THE TASK
Once you have read the data below, write it all out exactly.
====== DATA EXTRACT
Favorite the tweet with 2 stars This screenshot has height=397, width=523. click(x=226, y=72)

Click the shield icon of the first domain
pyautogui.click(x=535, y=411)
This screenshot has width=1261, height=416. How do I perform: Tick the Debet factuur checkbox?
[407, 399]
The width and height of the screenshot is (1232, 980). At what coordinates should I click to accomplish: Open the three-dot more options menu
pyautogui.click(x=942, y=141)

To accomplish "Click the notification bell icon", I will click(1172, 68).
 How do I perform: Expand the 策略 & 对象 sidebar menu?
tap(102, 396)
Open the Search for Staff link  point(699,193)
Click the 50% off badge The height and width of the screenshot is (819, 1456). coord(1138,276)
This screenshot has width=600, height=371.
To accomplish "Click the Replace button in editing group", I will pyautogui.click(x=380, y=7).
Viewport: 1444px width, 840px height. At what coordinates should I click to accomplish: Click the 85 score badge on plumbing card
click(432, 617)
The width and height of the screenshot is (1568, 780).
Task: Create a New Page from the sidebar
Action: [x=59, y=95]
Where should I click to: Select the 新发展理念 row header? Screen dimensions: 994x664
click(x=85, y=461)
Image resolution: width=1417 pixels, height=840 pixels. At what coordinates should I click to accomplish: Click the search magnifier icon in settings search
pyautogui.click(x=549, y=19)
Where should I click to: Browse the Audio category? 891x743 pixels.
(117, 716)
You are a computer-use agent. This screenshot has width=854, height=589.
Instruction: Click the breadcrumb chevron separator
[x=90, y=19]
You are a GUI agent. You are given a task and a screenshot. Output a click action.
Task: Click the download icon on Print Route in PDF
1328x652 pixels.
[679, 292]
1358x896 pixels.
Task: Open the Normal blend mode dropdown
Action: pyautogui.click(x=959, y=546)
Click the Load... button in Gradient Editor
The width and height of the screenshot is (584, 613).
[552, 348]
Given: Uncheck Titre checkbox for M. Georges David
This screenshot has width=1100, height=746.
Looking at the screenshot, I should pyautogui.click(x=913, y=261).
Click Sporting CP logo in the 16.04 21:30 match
============
ANSWER TO THIS PROBLEM
Favorite the tweet with 2 stars This screenshot has height=397, width=523. click(x=226, y=72)

Click the shield icon of the first domain
pyautogui.click(x=535, y=411)
This screenshot has width=1261, height=416. How do I perform: Tick the Debet factuur checkbox?
[407, 399]
The width and height of the screenshot is (1232, 980). At what coordinates should I click to accomplish: Open the three-dot more options menu
pyautogui.click(x=942, y=141)

To accomplish "Click the notification bell icon", I will click(1172, 68).
 How do I perform: Expand the 策略 & 对象 sidebar menu?
tap(102, 396)
Open the Search for Staff link  point(699,193)
Click the 50% off badge The height and width of the screenshot is (819, 1456). coord(1138,276)
This screenshot has width=600, height=371.
To accomplish "Click the Replace button in editing group", I will pyautogui.click(x=380, y=7).
Viewport: 1444px width, 840px height. At what coordinates should I click to accomplish: Click the 85 score badge on plumbing card
click(432, 617)
The width and height of the screenshot is (1568, 780).
Task: Create a New Page from the sidebar
Action: [x=59, y=95]
Where should I click to: Select the 新发展理念 row header? Screen dimensions: 994x664
click(x=85, y=461)
Image resolution: width=1417 pixels, height=840 pixels. At what coordinates should I click to accomplish: Click the search magnifier icon in settings search
pyautogui.click(x=549, y=19)
Where should I click to: Browse the Audio category? 891x743 pixels.
(117, 716)
You are a computer-use agent. This screenshot has width=854, height=589.
Instruction: Click the breadcrumb chevron separator
[x=90, y=19]
You are a GUI agent. You are given a task and a screenshot. Output a click action.
Task: Click the download icon on Print Route in PDF
1328x652 pixels.
[679, 292]
1358x896 pixels.
Task: Open the Normal blend mode dropdown
Action: pyautogui.click(x=959, y=546)
Click the Load... button in Gradient Editor
The width and height of the screenshot is (584, 613).
[552, 348]
Given: Uncheck Titre checkbox for M. Georges David
This screenshot has width=1100, height=746.
Looking at the screenshot, I should pyautogui.click(x=913, y=261).
Click Sporting CP logo in the 16.04 21:30 match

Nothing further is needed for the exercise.